Ogień szaleje w okolicach Splitu, ranny strażak

split sklej 16
Pożar w okolicy Trogiru w Chorwacji
Źródło: Krzysztof/Kontakt 24
W okolicach popularnego wśród turystów miasta Split na południu Chorwacji wybuchł pożar. Ogień zaprószony został na składowisku odpadów i bardzo szybko objął swoim zasięgiem suchą roślinność. Jeden strażak został ranny. Płomienie pojawiły się także w okolicach Szybenika.

Ogień pojawił się w nocy z poniedziałku na wtorek na zarządzanym przez prywatną firmę składowisku odpadów w miejscowości Kasztel-Sućurac, niedaleko Splitu. Płomienie szybko objęły okoliczne łąki i pola, porośnięte łatwopalną roślinnością oraz kilka ulic.

- Pożar ogarnął skład kabli należący do prywatnej firmy, magazyn papieru oraz różnych tworzyw sztucznych, powstrzymano jego rozprzestrzenianie się i obecnie wysiłki skupiają się na jego ugaszeniu - przekazali strażacy.

Ranny strażak

Do walki z żywiołem, utrudnionej przez silny wiatr, skierowano 140 strażaków, 40 wozów, jeden pociąg strażacki oraz dwie koparki - poinformował portal Dnevnik. W czasie akcji gaśniczej ranny został jeden ze strażaków.

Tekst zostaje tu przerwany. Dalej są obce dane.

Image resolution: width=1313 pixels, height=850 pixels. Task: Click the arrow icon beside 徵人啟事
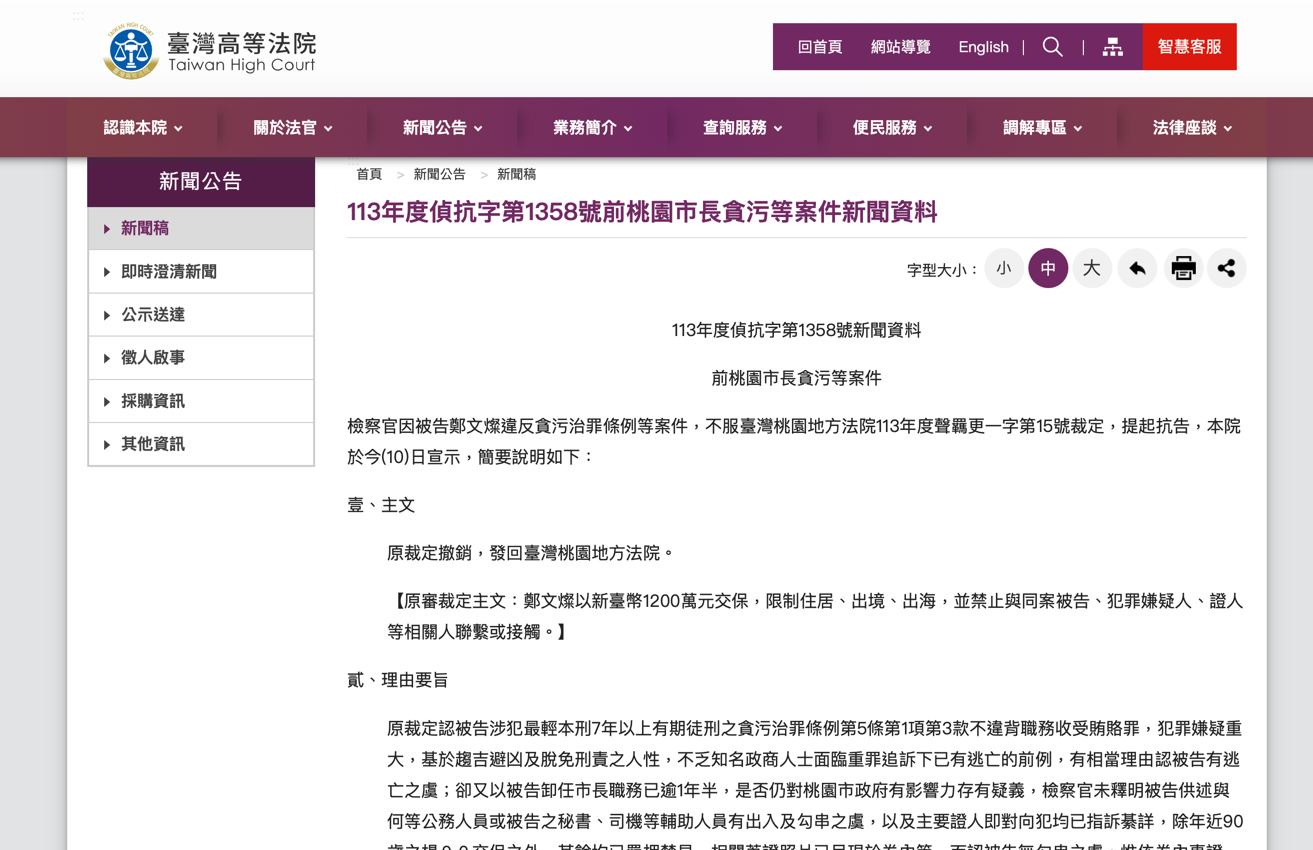(x=106, y=357)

"Obecnie odcinek drogi od Kasztel Sućurac do ulicy Salonitanskiej prowadzącej do Splitu jest całkowicie zamknięty" - poinformowała policja. W komunikacie poprosiła kierowców o korzystanie z objazdów i zachowanie szczególnej ostrożności.

Trudna walka z płomieniami

Jak podał portal Index, walka z ogniem trwa także w okolicach Szybenika. Płomienie pojawiły się we wtorek rano niedaleko miejscowości Skradin. Strażacy przekazali, że ogień wciąż nie został opanowany, a funkcjonariusze koncentrują się na obronie budynków. Część zabudowań jednej z wsi została spalona.

- Sytuacja nie jest pod kontrolą, pożar pozostaje bardzo aktywny - wyjaśnili strażacy z Szybenika.